Comparing the Sentences of Lee Carroll Brooker and Brock Turner-Mostly Truth!
Summary of eRumor:
After Stanford swimmer Brock Turner was sentenced to six months in jail for rape, his sentence was compared to that of Lee Carroll Brooker, who was given a life sentence for growing marijuana.
The Truth:
Claims about the sentences of Lee Carroll Brooker and Brock Turner are mostly true — but important details about Brooker’s sentence have been excluded.
Shortly after Brock Turner was sentenced to six months in jail for the rape of an unconscious girl behind a dumpster, his sentence was compared to that of Lee Carroll Brooker on social media to argue the unfairness of Turner’s sentence.
Viral posts state that Lee Carroll Brooker was given a “life sentence” for growing three marijuana plants and that Brock Turner was given just six months for rape.
Those comparisons are mostly true — but outside factors contributed to Lee Carroll Brooker’s life sentence. He was previously convicted of two armed robberies in Florida and served 10 years in prison.
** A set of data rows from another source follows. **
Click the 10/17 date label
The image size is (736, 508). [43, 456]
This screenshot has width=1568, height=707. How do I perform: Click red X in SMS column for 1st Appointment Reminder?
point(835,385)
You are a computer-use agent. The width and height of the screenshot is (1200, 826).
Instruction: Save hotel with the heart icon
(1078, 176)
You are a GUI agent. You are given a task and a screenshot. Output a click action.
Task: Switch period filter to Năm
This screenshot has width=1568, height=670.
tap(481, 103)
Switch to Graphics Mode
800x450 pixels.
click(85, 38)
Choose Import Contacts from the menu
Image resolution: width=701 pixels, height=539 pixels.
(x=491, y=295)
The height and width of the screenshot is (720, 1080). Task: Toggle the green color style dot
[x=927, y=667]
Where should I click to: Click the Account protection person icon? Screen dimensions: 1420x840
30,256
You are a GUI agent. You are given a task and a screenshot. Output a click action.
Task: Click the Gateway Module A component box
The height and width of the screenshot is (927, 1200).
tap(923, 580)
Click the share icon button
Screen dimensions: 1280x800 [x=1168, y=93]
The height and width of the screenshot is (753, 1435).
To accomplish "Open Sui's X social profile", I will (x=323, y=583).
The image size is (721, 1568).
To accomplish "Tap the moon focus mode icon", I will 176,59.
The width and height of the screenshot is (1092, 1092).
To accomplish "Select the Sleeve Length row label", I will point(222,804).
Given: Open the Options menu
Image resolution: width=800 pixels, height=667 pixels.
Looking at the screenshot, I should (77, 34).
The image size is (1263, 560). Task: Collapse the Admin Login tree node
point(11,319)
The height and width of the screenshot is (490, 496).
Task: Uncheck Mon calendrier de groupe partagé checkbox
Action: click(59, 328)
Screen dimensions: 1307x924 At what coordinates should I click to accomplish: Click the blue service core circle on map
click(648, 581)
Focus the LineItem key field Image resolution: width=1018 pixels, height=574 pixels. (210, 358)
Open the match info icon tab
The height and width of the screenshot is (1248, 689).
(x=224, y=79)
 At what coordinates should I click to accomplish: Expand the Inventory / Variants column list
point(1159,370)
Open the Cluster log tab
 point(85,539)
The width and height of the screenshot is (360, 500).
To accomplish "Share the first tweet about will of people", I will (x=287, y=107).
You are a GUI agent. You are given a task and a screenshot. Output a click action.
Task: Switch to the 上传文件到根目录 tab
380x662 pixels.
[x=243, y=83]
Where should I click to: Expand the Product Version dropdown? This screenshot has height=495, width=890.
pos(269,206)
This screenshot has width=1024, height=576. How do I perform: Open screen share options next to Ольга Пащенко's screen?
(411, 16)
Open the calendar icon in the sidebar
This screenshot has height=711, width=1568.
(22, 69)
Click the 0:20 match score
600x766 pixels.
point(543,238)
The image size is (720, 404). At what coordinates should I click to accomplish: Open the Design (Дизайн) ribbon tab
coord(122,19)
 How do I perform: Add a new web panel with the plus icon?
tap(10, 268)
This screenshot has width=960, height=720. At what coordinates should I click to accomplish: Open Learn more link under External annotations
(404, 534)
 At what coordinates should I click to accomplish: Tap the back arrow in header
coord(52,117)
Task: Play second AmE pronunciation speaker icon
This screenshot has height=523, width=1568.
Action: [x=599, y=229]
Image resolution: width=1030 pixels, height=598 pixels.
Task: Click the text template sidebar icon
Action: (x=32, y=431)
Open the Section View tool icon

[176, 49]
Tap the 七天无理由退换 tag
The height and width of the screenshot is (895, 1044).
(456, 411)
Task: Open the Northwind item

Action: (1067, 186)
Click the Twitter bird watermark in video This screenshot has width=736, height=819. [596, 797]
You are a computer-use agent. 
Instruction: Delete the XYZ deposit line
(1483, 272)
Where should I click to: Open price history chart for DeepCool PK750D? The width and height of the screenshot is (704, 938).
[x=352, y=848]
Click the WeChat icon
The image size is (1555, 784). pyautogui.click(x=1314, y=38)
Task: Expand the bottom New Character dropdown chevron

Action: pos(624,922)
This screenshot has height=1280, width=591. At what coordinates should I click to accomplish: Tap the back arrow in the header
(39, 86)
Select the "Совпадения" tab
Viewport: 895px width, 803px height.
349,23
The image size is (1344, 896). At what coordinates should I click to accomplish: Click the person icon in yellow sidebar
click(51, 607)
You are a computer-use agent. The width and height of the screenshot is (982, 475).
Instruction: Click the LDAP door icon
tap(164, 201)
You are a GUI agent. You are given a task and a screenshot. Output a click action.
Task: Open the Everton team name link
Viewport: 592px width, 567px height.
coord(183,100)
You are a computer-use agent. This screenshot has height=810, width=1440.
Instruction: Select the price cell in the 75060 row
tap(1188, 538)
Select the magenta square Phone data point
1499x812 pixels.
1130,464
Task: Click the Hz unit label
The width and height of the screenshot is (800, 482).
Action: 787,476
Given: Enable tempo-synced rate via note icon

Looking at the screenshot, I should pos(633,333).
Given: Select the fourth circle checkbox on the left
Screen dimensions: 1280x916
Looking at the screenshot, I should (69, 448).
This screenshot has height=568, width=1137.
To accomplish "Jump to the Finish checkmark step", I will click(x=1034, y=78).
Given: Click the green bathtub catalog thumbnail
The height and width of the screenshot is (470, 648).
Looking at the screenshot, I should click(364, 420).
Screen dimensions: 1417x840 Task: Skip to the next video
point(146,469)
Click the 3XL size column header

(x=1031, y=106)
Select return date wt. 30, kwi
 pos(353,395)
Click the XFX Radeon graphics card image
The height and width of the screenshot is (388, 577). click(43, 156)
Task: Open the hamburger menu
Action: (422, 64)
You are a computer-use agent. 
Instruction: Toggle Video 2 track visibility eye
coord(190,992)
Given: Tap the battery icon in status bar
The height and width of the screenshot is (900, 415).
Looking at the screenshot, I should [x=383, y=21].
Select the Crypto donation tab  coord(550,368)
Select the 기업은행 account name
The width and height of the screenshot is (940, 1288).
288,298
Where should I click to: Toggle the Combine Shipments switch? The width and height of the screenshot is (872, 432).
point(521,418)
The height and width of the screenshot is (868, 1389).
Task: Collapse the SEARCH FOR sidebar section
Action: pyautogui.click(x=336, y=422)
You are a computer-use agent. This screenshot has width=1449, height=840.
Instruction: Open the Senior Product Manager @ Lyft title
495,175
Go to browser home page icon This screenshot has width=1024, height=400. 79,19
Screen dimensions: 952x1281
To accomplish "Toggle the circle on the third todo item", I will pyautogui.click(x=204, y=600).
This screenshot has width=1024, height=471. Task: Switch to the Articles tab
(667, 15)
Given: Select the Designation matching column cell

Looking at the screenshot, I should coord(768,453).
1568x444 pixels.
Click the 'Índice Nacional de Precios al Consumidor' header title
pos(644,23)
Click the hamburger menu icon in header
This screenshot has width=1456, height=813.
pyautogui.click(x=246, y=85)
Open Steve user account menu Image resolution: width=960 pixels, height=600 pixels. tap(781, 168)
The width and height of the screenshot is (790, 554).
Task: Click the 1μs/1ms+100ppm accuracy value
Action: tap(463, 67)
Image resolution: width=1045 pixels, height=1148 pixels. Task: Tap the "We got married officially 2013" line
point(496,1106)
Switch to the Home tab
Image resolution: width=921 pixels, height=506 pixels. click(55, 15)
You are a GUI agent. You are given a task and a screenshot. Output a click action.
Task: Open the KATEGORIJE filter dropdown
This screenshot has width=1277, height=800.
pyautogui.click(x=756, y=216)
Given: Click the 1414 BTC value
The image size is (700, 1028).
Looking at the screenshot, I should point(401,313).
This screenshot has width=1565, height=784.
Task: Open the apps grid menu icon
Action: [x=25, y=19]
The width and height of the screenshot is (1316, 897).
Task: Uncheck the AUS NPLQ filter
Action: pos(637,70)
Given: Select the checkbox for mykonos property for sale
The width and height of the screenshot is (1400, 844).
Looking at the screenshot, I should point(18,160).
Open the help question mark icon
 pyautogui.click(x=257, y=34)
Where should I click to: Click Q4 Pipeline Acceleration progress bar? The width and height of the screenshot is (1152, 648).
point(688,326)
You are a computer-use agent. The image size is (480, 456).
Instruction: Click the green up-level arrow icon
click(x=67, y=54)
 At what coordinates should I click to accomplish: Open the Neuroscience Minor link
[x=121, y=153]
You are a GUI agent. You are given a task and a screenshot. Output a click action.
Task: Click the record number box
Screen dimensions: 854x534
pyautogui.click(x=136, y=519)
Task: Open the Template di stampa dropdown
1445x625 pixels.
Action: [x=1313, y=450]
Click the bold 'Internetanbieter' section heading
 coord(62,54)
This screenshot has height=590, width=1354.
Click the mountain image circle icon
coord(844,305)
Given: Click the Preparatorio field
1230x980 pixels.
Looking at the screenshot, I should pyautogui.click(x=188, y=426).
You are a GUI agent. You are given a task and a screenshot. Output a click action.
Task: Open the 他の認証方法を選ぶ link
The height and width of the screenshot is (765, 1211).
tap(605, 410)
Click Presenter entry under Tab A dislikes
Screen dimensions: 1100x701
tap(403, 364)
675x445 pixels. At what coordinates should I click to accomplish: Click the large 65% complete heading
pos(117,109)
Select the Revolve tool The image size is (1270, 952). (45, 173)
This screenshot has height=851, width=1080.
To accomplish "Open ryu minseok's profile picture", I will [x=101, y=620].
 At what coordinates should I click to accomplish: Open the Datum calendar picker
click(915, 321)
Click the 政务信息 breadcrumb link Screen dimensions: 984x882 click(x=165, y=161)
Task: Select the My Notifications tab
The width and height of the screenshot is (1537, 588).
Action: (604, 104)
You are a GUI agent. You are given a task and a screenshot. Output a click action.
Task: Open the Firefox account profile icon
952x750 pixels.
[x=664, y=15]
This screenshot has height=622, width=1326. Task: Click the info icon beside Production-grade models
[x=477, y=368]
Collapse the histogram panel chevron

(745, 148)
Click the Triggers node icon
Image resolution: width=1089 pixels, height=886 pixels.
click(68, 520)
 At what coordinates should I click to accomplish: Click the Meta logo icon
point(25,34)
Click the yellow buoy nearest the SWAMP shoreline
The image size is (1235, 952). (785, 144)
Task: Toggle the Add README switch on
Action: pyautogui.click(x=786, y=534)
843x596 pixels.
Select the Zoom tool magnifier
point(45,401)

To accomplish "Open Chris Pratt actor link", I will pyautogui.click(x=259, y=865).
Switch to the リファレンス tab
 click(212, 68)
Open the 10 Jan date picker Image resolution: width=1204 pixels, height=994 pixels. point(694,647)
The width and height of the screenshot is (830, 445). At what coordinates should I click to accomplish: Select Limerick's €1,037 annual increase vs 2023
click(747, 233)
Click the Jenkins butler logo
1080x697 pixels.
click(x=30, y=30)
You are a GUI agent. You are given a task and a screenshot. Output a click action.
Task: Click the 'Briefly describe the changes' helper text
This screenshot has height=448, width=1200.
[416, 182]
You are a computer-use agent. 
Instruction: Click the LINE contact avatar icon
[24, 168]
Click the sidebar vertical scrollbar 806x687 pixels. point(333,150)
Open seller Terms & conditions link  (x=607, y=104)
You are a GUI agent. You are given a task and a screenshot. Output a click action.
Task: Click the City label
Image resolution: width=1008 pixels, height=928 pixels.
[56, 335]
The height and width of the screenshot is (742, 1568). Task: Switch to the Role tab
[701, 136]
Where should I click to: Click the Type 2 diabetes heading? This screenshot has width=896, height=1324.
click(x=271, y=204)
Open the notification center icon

In 2011, when he was arrested in Alabama for growing marijuana, the judge was forced to sentence him to life in prison because of Alabama laws pertaining to sentencing guidelines for convicted felons, the New York Times reports:
Lee Carroll Brooker, a 75-year-old disabled veteran suffering from chronic pain, was arrested in July 2011 for growing three dozen marijuana plants for his own medicinal use behind his son’s house in Dothan, Ala., where he lived. For this crime, Mr. Brooker was given a life sentence with no possibility of release.
Alabama law mandates that anyone with certain prior felony convictions be sentenced to life without parole for possessing more than 1 kilogram, or 2.2 pounds, of marijuana, regardless of intent to sell. Mr. Brooker had been convicted of armed robberies in Florida two decades earlier, for which he served 10 years. The marijuana plants collected at his son’s house — including unusable parts like vines and stalks — weighed 2.8 pounds.
At his sentencing, the trial judge told Mr. Brooker that if he “could sentence you to a term that is less than life without parole, I would.” Last year, Roy Moore, chief justice of the Alabama Supreme Court,called Mr. Brooker’s sentence “excessive and unjustified,” and said it revealed “grave flaws” in the state’s sentencing laws, but the court still upheld the punishment.
That’s not to say that the sentences of either Lee Carroll Brooker or Brock Turner were fair. However, Brooker’s sentence was handed down in light of his previous felony convictions in addition to growing marijuana. That’s why we’re calling this one “mostly truth.”